Two days before seeing “Iron Man” I saw “Nanking,” the story of the Japanese invasion of China in 1937, a prelude to the Second World War. I knew something of the savagery of the Japanese when they occupied Nanking, the then capital of Chang Kai-shek government. But this documentary reveals just how extreme and deliberate the killing was. A good deal of the visual material in the film is from grainy footage from the late thirties. The film also explains the part played by some Westerners who witnessed the massacre of tens of thousands by the occupiers; they came up with the idea of a SAFETY ZONE in the international section of the city of 500,000 people that the Japanese were supposed to respect. Citizens crowded into the zone to save their lives. That was no small accomplishment when you understand that 260,000 people were killed between December.8, 1937 and February 3, 1938. Add to that astonishing number the 20,000 women raped and killed because dead women tell no tales. Three of the main Westerners were John Rabe (Jurgen Prochnow), a German administrator who had lived in China for a long time; Dr. Robert Wilson (Woody Harrelson), an American doctor; and Minnie Vautrin (Mariel Hemmingway), Head Administrator of Ginling College for girls. Other witnesses were several elderly Chinese who had survived the siege and the carnage, and also a handful of Japanese soldiers who were still around that gave their reading of events in a cold, matter-of-fact way. All the witnesses were filmed in color, while the raw footage from the thirties was black and white and rather scratchy. But you could see the beheadings of men thought to be soldiers, bayoneting others, and burying people alive. The brutality was unimaginable, and many people in other countries could not believe the Japanese would do such things. Many scenes looked like a prelude to the German Concentration Camps.

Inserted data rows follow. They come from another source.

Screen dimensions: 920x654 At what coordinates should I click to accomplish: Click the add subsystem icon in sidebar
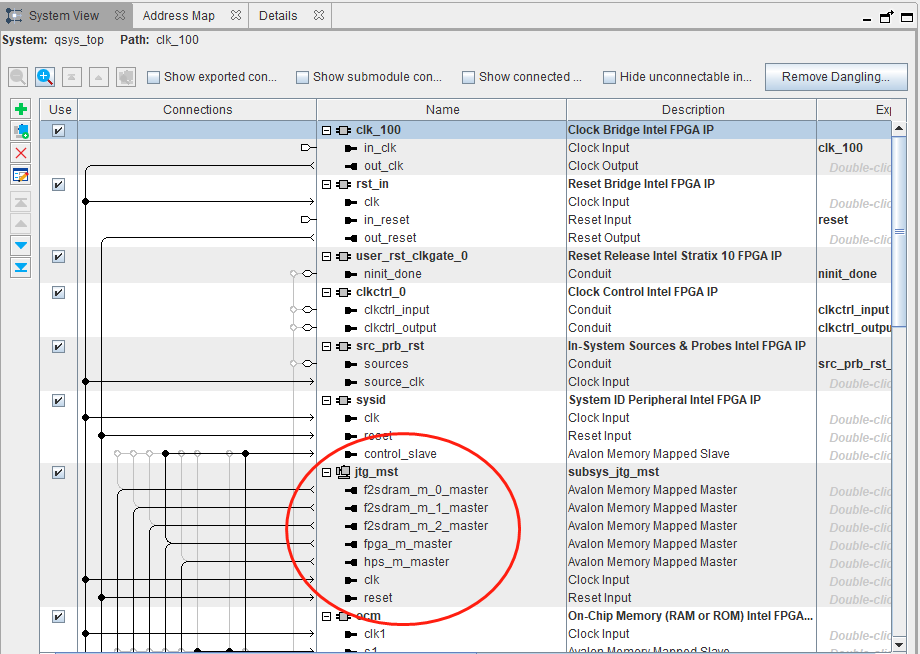coord(21,131)
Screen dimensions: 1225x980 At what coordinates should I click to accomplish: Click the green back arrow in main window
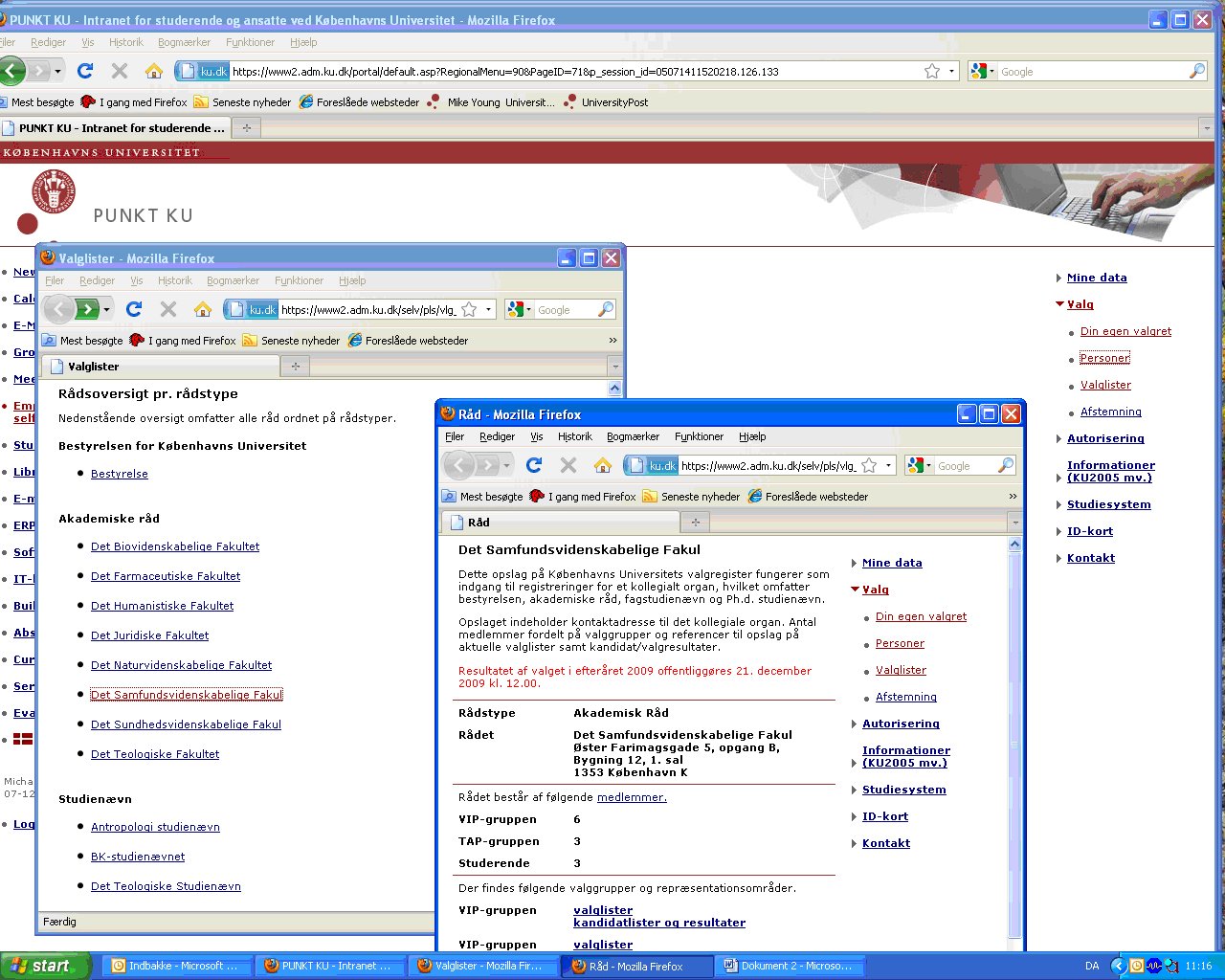click(x=12, y=71)
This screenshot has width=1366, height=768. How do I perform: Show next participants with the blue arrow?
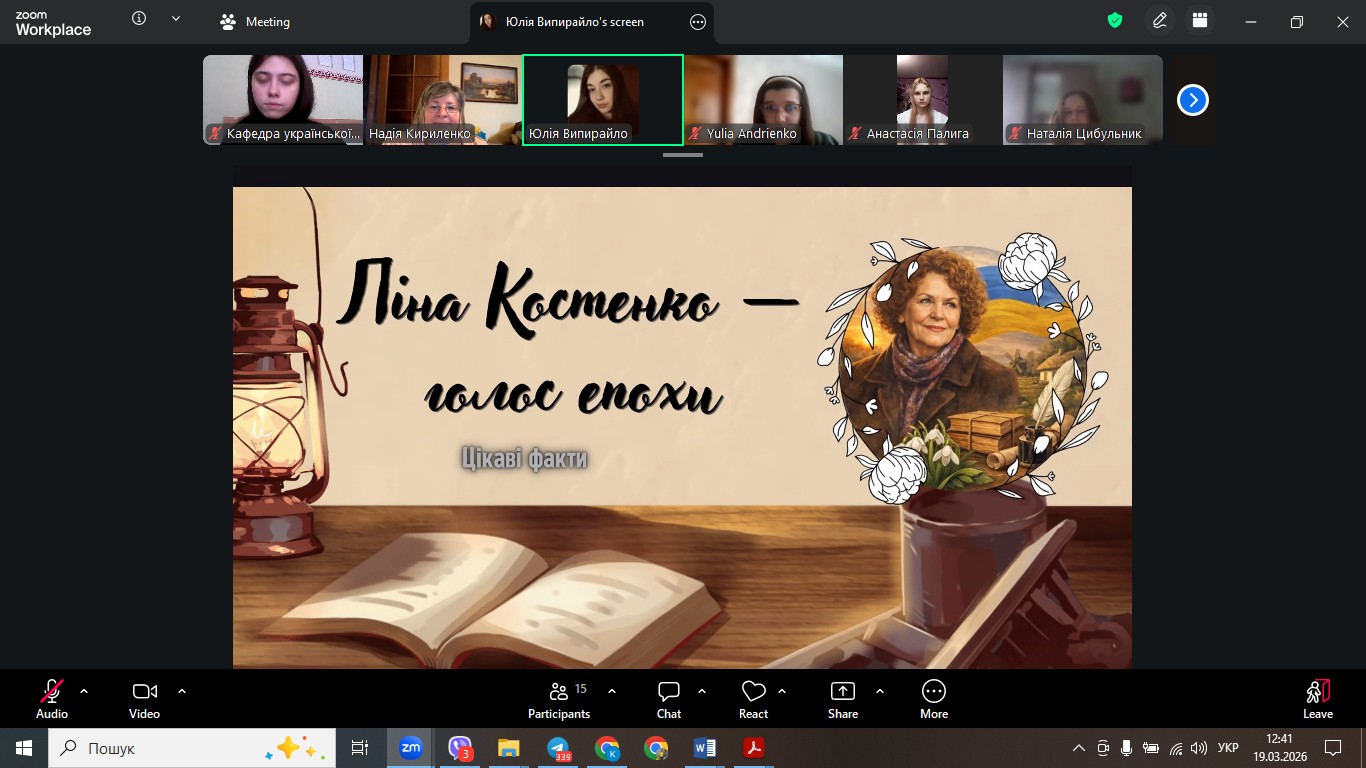pyautogui.click(x=1192, y=100)
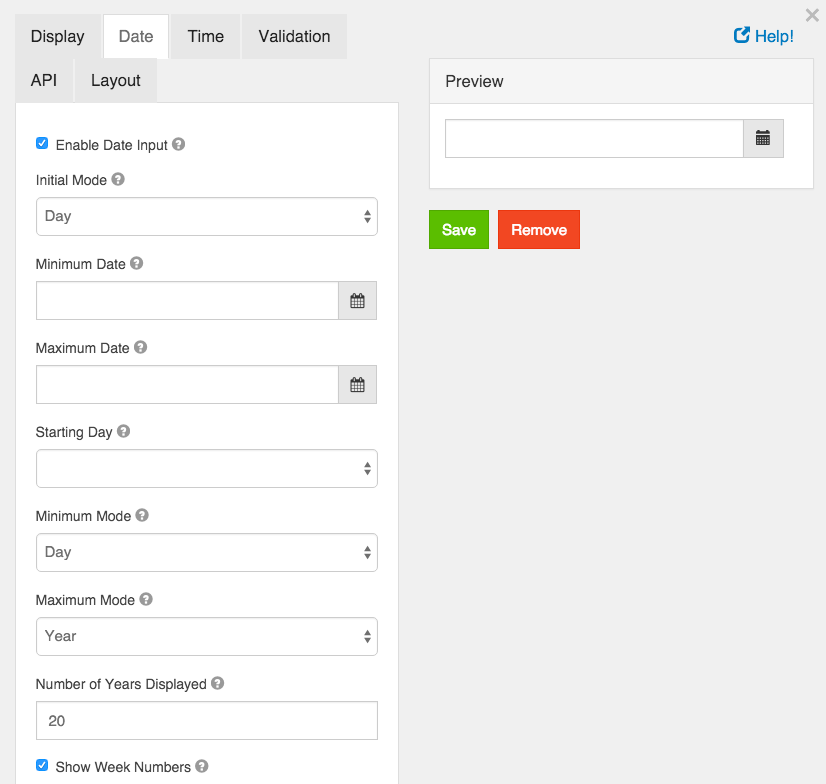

The film is graphic and disturbing, another testimony of man’s inhumanity to man. It relates the same old story: How the Sunni feels about the Shiites, who they describe as “dogs,” and how the Turks could slay 1.5 million innocent Armenians in the early 20th century. The Japanese were raised to believe that the Chinese were subhuman, so it was no big deal to kill a multitude. Joseph Rabe was Nanking’s equivalent to Oskar Schindler, another German who went out of his way to save many lives. “Nanking” is now available on DVD. I highly recommend it as a tragic chapter in the wars of the 20th century; it is a powerful glimpse at awful events that actually took place, although I doubt if such events were described in a novel, few would believe them.